Par Vincent Lautier - Publié le

Pour la première fois, la France accuse directement le renseignement militaire russe d’avoir orchestré des cyberattaques contre ses intérêts. C’est une décision importante, et un tournant stratégique dans sa communication sur la menace numérique.

Cyberattaques : la France désigne officiellement la Russie comme responsable


Paris sort de sa réserve sur la cybersécurité



Le 29 avril, la diplomatie française a franchi une étape inédite : Jean-Noël Barrot, ministre des affaires étrangères et de l’Europe, a publiquement désigné le GRU, le renseignement militaire russe, comme responsable de plusieurs cyberattaques. Parmi les incidents cités : le piratage de TV5Monde en 2015, les "Macron Leaks" de 2017, et des offensives récentes contre des structures liées aux Jeux Olympiques de Paris 2024. Jusqu’ici, la France se contentait d’évoquer des « modes opératoires » sans accuser directement un État. Ce changement dans la manière de présenter les choses marque une volonté de s’aligner sur les pratiques anglo-saxonnes, plus transparentes et plus offensives.

APT28, le bras numérique du GRU



Au centre de cette accusation : APT28, également connu sous le nom de Fancy Bear. Ce groupe est actif depuis près de vingt ans et a déjà été visé par des sanctions européennes et américaines. Il est lié à plusieurs campagnes d’espionnage, de sabotage ou de désinformation. La France révèle même l’existence d’une unité précise du GRU, la 20728, localisée à Rostov-sur-le-Don (oui c’est bien une ville située Russie), qui contribue à cette activité. Un niveau de détail rare, histoire de prouver les capacités françaises en matière d’attribution cyber et à envoyer un message clair à Moscou.

Rostov sur le Don
Rostov sur le Don


Des cibles variées



Depuis 2021, les attaques attribuées à APT28 ont visé des ministères, des collectivités, mais aussi des entreprises dans l’armement, l’aéronautique et les secteurs économiques sensibles. Des organisations impliquées dans l’organisation des Jeux de 2024 font également partie des victimes.

L’objectif est souvent l’espionnage ou la déstabilisation, dans une logique de guerre hybride. Pour beaucoup d’experts en cybersécurité, ces opérations sont « classiques » : tous les États disposent d’unités similaires. Ce qui change ici, c’est la volonté française de nommer et d’exposer publiquement l’agresseur.

Cyberattaques : la France désigne officiellement la Russie comme responsable


Une posture plus offensive mais prudente



Cette communication a pour but d’affirmer une posture ferme, sans tomber dans l’escalade.

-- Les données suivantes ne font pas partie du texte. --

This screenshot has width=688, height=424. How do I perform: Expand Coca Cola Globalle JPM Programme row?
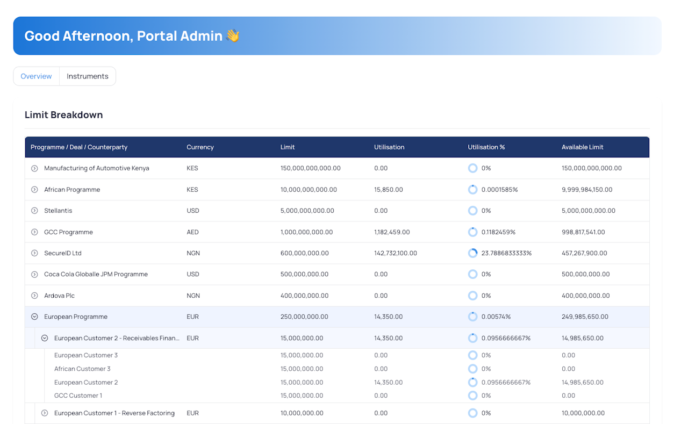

En dévoilant ces attaques, la France cherche aussi à sensibiliser les acteurs publics et privés, alors que la menace cyber s’intensifie. Le rapport publié par l’Anssi, en lien avec la DGSE et la DGA, détaille les actions menées depuis trois ans. Si la méthode rappelle celle des États-Unis, elle reste mesurée : pas d’inculpation ni de sanctions annoncées pour le moment. L’effet recherché est d’abord diplomatique et dissuasif. Même si on imagine qu’il en faut beaucoup pour dissuader la Russie de mener ce type d’actions.

Ces cyberattaques ciblent certes les institutions, mais les citoyens ne sont pas complètement à l’abri. Même si les incidents n’ont pas directement affecté les élections de 2017, comme le rappellent les autorités, la menace est sérieuse. La cybersécurité doit donc rester un enjeu collectif, car même si ce conflit se joue entre États, ses répercussions peuvent toucher tout le monde.